Efficiently generate samples from the Polya-Gamma distribution using a NumPy/SciPy compatible interface.

Project description

Polya-Gamma

PyPI - Wheel CI Codecov PyPI - License PyPI Conda

Efficiently generate samples from the Polya-Gamma distribution using a NumPy/SciPy compatible interface.

Why?

If you are reading this, you probably have already used the pypolyagamma package before. It is a great package that I have also used in the past, however I encountered several issues:

  • Generating an array of samples is awkward because it requires using a list comprehension if parameter values are scalars or have pre-allocated arrays of a known size to pass for both the parameters and the output array. Moreover, broadcasting of input is not supported and thus requiring the user to write another layer to support it.
  • It requires extra effort to be used in multiprocessing because pickling of the sampler is not supported.
  • There is no parameter validation supported meaning it is easy to get the wrong samples if you do not check the inputs manually.
  • The sampling API is very different from the ones used by popular packages like numpy/scipy, making it harder to just "plug-n-play" in existing code bases.
  • It does not allow passing in an instance of a np.random.RandomState or np.random.Generator for seeding, requiring extra effort when changing the seed if used in a larger code base.
  • The C++ code wrapped by the package is GPLv3 licensed, making it difficult to use the source code in a project that prefers licenses like MIT/Apache/BSD.
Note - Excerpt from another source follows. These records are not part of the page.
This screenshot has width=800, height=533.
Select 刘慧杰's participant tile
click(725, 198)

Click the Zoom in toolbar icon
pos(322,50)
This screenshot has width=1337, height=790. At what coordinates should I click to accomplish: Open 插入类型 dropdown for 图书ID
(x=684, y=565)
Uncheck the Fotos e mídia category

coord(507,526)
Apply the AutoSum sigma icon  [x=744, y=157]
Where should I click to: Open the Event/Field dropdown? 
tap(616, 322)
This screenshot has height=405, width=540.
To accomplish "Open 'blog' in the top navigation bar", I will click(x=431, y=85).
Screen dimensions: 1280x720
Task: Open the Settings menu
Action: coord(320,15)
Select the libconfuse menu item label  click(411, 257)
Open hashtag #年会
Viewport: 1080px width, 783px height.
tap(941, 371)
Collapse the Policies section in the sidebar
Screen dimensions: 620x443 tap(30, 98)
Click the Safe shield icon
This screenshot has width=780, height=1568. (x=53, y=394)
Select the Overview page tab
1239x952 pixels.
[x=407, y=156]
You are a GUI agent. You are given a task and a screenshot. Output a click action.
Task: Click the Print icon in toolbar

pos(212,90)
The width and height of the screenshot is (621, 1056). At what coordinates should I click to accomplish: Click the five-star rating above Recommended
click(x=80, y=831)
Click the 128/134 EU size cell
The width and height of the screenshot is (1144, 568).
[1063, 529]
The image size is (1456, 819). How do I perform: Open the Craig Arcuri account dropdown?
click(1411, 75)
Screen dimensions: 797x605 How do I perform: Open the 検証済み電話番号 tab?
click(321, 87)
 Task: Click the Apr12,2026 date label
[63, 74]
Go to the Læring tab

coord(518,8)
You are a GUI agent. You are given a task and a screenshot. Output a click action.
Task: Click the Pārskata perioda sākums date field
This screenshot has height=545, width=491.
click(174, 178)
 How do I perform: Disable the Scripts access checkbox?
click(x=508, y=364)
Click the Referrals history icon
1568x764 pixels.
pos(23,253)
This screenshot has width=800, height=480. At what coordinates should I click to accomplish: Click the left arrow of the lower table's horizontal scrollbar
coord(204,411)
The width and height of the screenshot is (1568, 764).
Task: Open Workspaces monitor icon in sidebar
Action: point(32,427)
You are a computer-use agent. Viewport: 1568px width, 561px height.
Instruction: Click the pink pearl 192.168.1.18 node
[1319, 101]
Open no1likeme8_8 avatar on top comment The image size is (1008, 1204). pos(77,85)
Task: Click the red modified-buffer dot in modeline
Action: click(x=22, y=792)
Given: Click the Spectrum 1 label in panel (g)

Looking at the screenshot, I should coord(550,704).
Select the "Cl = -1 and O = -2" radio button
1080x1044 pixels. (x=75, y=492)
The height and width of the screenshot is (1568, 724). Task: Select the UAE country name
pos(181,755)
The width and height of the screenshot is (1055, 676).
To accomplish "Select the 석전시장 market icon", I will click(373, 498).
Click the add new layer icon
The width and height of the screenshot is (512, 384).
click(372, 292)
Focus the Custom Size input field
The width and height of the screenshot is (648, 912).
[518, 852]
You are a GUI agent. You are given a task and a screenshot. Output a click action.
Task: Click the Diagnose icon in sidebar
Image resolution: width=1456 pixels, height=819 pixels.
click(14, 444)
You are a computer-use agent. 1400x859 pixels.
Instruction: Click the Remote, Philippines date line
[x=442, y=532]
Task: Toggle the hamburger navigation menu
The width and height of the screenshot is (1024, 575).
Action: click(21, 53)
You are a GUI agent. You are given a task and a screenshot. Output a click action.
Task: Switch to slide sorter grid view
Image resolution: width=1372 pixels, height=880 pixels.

The above issues are the reason why this package exists. And the aim of polyagamma is to "fix" them.

Features

  • Input parameters can be scalars, arrays or both; allowing for easy generation of multi-dimensional samples without specifying the size.
  • Input validation is done internally with clear error messages upon failure.
  • It is flexible and allows the user to sample using one of 4 available algorithms.
  • Implements functions to compute the CDF and density of the distribution as well as their logarithms.
  • Random number generation is thread safe.
  • The functional API resembles that of common numpy/scipy functions, therefore making it easy to plugin to existing libraries.
  • polyagamma is optimized for performance and tests show that it is faster than other implementations.
  • Pre-built wheels are provided for easy installation on Linux, MacOS and Windows.

Examples

Python

import array
import numpy as np
from polyagamma import random_polyagamma

# generate a PG(1, 0) sample
o = random_polyagamma()

# Get a 5 by 1 array of PG(1, 2) variates.
o = random_polyagamma(z=2, size=5)

# We can pass sequences as input. Numpy's broadcasting rules apply here.
# Get a 10 by 2 array where column 1 is PG(2, -10) and column 2 is PG(1, 10)
o = random_polyagamma([2, 1], [-10, 10], size=(10, 2))
z = [[1.5, 2, -0.75, 4, 5],
     [9.5, -8, 7, 6, -0.9]]
o = random_polyagamma(1, z)

# We can pass an output array using the `out` parameter. It does not have to be
# a numpy array. it can be any object that implements the array or buffer protocols.
# As long as its type is 64bit float, contiguous in memory and aligned (e.g. Python's array object).
numpy_out = np.empty(5)
array_out = array.array('d', [0] * 5)
random_polyagamma(out=numpy_out)
print(numpy_out)
random_polyagamma(out=array_out)
print(array_out)

# one can choose a sampling method from {devroye, alternate, gamma, saddle}.
# If not given, the default behaviour is a hybrid sampler that picks the most
# efficient method based on the input values.
o = random_polyagamma(method="saddle")

# one can also use an existing instance of `numpy.random.Generator` as a parameter.
# This is useful to reproduce samples generated via a given seed.
rng = np.random.default_rng(12345)
o = random_polyagamma(random_state=rng)

# If one is using a `numpy.random.RandomState` instance instead of the `Generator`
# class, the object's underlying bitgenerator can be passed as the value of random_state
bit_gen = np.random.RandomState(12345)._bit_generator
o = random_polyagamma(random_state=bit_gen)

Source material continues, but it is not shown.